Whether the hospital can handle that? “That can only be done by suppressing other concerns,” said Tasche diplomatically. The pressure is increasing, she says. Last Friday, when the recordings were made, there were about fifty people with a Corona infection in the two hospitals – even though Vlietland is not mentioned in the report. The Corona patients are located in Rotterdam and Schiedam, most of them in cohort wards that were set up in recent weeks when the number of infections and admissions increased.
On Friday, three people in the hospital feared for their lives, the journalist reports in the report.

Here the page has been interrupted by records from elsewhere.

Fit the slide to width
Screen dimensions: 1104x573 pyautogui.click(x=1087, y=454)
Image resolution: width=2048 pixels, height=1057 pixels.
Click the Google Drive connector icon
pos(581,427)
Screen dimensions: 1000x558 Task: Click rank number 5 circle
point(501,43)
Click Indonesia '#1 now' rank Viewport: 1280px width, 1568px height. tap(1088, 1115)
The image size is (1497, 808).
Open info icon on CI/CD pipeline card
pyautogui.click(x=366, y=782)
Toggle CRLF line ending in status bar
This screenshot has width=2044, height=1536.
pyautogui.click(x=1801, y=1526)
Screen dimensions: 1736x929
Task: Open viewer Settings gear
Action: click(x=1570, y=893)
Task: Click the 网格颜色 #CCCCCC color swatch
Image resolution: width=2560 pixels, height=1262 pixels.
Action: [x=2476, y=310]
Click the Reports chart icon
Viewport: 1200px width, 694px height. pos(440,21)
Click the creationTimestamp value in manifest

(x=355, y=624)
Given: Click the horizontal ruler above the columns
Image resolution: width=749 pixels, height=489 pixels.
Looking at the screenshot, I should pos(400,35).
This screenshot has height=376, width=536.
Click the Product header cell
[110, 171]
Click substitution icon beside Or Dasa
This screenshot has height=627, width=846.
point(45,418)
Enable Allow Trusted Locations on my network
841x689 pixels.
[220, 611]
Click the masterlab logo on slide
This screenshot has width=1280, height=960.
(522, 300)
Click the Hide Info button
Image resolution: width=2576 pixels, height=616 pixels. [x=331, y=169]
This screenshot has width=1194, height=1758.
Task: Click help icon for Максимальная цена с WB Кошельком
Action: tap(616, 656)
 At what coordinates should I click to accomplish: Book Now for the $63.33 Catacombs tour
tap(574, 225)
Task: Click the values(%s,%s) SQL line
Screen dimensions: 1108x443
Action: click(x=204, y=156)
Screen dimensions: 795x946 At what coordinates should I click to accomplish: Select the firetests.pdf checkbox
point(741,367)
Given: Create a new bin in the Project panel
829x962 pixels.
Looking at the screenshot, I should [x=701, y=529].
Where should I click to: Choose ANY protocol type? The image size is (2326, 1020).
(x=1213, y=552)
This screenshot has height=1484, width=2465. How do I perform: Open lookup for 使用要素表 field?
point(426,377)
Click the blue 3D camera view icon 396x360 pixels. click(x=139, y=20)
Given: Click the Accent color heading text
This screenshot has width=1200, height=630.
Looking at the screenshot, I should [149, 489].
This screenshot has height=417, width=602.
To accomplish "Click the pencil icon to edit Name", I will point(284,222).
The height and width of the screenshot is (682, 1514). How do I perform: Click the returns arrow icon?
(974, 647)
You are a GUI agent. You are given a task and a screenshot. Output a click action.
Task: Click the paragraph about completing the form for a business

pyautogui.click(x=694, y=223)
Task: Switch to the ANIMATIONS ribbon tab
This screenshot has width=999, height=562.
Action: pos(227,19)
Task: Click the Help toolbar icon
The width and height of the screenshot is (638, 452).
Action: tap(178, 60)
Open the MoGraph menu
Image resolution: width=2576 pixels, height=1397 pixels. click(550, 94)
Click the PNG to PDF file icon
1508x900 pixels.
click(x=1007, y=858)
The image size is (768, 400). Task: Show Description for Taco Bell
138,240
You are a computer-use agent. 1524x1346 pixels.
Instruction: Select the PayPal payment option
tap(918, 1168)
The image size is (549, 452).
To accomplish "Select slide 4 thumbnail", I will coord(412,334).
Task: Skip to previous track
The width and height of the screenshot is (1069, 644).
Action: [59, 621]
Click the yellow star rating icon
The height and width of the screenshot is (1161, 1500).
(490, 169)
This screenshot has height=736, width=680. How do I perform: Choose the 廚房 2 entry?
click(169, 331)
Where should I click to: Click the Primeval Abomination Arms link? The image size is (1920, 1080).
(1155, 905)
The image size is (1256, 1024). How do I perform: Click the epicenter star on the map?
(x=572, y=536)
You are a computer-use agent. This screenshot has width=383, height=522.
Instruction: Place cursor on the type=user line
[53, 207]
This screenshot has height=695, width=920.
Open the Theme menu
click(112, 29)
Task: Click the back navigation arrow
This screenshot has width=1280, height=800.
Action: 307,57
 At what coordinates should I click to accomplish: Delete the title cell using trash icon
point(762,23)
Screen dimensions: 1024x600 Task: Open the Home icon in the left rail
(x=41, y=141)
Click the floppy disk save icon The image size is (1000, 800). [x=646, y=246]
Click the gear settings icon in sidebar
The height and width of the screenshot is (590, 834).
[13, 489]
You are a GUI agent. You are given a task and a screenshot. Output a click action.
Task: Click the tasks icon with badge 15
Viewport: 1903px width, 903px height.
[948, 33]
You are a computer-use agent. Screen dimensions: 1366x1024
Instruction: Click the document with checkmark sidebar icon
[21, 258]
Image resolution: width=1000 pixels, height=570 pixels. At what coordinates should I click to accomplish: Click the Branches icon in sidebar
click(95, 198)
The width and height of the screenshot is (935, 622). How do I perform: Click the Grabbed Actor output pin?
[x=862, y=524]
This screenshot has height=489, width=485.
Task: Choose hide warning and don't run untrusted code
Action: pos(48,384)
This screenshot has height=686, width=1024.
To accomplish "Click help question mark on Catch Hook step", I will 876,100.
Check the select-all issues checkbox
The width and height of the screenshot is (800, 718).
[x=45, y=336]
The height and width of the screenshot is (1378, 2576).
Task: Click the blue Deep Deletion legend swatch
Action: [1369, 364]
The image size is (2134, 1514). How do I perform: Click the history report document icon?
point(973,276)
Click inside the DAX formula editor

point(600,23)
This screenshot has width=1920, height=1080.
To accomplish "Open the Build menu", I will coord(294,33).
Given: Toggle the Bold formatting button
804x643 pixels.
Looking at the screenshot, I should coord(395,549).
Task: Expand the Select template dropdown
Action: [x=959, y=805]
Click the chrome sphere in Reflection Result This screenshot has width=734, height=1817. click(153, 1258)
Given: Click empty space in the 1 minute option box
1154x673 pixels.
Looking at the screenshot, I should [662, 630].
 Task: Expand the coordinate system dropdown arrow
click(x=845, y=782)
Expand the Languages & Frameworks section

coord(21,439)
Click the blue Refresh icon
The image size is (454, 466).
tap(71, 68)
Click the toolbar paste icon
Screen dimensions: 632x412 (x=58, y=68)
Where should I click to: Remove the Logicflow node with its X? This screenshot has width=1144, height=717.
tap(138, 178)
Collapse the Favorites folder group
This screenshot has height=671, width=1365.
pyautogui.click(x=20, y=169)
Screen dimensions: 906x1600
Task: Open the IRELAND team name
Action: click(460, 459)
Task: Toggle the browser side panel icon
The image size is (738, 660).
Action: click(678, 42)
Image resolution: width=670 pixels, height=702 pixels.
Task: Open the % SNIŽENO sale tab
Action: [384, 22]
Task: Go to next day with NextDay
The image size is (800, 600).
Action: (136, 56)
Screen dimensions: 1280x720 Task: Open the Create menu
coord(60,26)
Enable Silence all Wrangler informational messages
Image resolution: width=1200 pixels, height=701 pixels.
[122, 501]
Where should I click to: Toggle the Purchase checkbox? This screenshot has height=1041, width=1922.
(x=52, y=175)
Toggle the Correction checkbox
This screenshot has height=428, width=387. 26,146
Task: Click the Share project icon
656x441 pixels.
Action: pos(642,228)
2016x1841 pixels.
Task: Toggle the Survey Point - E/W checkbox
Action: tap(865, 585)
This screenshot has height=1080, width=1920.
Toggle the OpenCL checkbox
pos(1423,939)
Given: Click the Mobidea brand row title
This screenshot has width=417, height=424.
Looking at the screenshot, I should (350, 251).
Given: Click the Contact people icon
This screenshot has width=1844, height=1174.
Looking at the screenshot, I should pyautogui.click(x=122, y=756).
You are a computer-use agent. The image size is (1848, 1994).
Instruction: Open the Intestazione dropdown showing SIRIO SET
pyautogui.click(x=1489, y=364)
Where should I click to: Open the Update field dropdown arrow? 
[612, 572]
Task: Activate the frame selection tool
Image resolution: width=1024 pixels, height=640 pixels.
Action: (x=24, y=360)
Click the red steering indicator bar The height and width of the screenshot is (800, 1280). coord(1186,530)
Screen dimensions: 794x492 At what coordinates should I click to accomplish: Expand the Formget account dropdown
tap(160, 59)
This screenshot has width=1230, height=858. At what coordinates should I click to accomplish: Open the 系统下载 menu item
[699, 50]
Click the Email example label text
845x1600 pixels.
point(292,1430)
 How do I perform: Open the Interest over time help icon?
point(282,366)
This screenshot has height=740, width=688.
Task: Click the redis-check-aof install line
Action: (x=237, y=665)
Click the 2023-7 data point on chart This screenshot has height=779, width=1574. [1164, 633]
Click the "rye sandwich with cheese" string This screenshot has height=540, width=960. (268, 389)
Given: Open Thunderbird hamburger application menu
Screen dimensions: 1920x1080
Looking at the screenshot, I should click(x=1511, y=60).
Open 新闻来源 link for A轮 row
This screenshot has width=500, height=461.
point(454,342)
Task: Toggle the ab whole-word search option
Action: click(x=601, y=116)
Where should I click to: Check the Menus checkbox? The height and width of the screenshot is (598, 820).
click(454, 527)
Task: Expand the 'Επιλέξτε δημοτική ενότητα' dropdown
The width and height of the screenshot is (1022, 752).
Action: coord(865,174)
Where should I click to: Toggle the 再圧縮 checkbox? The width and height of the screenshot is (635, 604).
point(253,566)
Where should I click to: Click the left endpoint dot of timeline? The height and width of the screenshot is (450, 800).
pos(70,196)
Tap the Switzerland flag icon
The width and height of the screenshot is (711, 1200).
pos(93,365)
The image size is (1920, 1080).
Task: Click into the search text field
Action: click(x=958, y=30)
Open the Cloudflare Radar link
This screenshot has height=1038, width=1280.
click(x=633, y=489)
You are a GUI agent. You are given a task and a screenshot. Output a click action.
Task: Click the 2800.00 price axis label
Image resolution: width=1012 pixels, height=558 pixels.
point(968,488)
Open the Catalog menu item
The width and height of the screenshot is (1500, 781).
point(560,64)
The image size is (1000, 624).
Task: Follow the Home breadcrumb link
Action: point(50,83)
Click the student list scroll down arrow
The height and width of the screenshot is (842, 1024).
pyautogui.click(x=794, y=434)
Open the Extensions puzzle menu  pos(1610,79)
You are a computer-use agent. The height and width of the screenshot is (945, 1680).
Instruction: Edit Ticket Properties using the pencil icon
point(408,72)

In addition, Francis also has to contend with the sick in its own ranks. According to Tasche, eleven people are currently ill in both ICs. “I hold my heart for that.”
A good thing in an accident is that in this second Corona wave it appears that patients end up in IC as less often. Improved procedures and medication have resulted in people being able to cope with the care provided in the cohorts more often, says lung specialist Wessel Hanselaar.
It is a bit of a coming and going of patients, it is said. The Emergency Department had already been closed at some point because the influx was too great; Eleven ambulances are said to have been referred to other hospitals during that period. In order to create space, many people have been transported from Francis to hospitals elsewhere in the country. After inserting a breathing tube and connecting it to the breathing machine, it goes in a Mobile Intensive Care Unit (Micu) to intensive care units in cities such as Groningen, Winterswijk and Maastricht. People from cohort wards also go to hospitals elsewhere in the country for treatment, using a normal ambulance.
According to intensivist Arjen Brouwers, this concerns twenty assignments in the past two weeks.
According to the report yesterday, Dutch hospitals currently have 1,568 Corona patients, 352 of which are in Intensive Care.